Таким образом, внимание исследователя переносится на изучение городских владений бояр и духовенства, а не на горожан, составлявших основное население русских городов. Основанием такого усиленного интереса к владельческим правам феодалов обосновано П. П. Смирновым тем, что «внутреннее устройство и отношения раннефеодального или удельного города XIV–XV вв. почти неизвестны». Но это замечание не соответствует действительности. Конечно, архивы горожан и городов исчезли почти целиком, но для ряда городов все—таки имеется достаточно материалов, чтобы отчасти установить внутреннюю историю этих городов. Такая попытка и делается в этой книге на примере Москвы.

Основной недостаток построений П. П. Смирнова заключается в его взгляде на русский город XIV–XV веков как на укрепленный поселок землевладельцев—феодалов – князей, бояр, монастырей и т. п., которые составляли в нем «основной городообразующий элемент населения». Но какая же тогда разница между городом и селом, если в них одинаково «образующим» элементом являются феодалы» Проблема города в средние века при такой постановке в сущности исключается из истории, и всеобъемлющий «феодал» становится центральной фигурой, оттесняющей на второй план горожан и крестьян, а ведь горожане и крестьяне и были главными «образующими» элементами человеческого прогресса.

ПОЛОЖЕНИЕ ЧЕРНЫХ ЛЮДЕЙ В МОСКВЕ И ЗАКЛАДНИЧЕСТВО

Особое место, которое столица занимала в Московском великом княжестве, подчеркивается тем, что в договорах великих и удельных князей она часто называется просто «городом». Это обозначение напоминает такой же условный термин, употреблявшийся в византийской практике для обозначения Константинополя. Город – столица, стольный город всей страны.

> _Фрагмент данных_
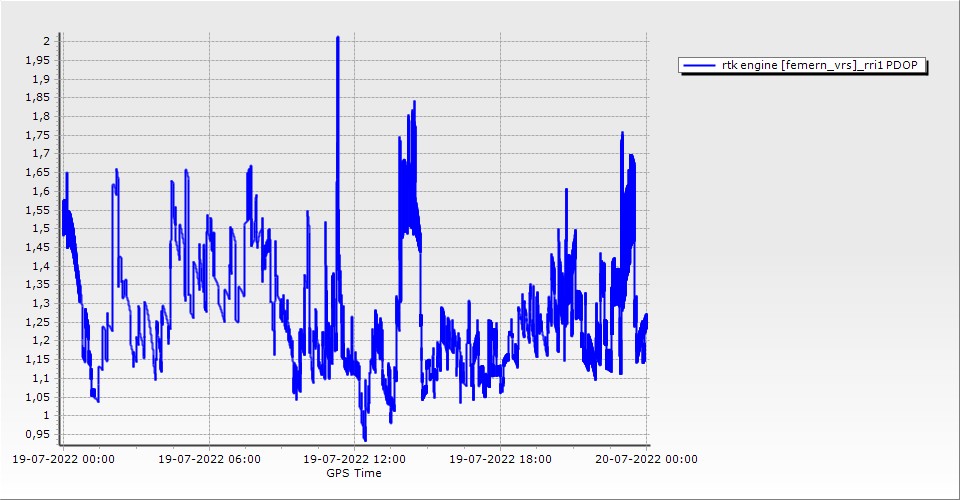Click the 19-07-2022 12:00 x-axis label
Screen dimensions: 960x500
tap(354, 460)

> _Задание 1_
Выпишите из текста о русском средневековом городе без изменений фрагмент, который начинается словами «Основной недостаток построений» и заканчивается словами «элементами человеческого прогресса.».
> _Задание 2_
Как, согласно тексту о русском средневековом городе, столица часто называется в договорах великих и удельных князей?
Данные с текстом не связаны и представляют собой отдельный материал.

> _Образец решения 1_
Основной недостаток построений П. П. Смирнова заключается в его взгляде на русский город XIV–XV веков как на укрепленный поселок землевладельцев—феодалов – князей, бояр, монастырей и т. п., которые составляли в нем «основной городообразующий элемент населения». Но какая же тогда разница между городом и селом, если в них одинаково «образующим» элементом являются феодалы» Проблема города в средние века при такой постановке в сущности исключается из истории, и всеобъемлющий «феодал» становится центральной фигурой, оттесняющей на второй план горожан и крестьян, а ведь горожане и крестьяне и были главными «образующими» элементами человеческого прогресса.

> _Образец решения 2_
Её часто называют просто «городом».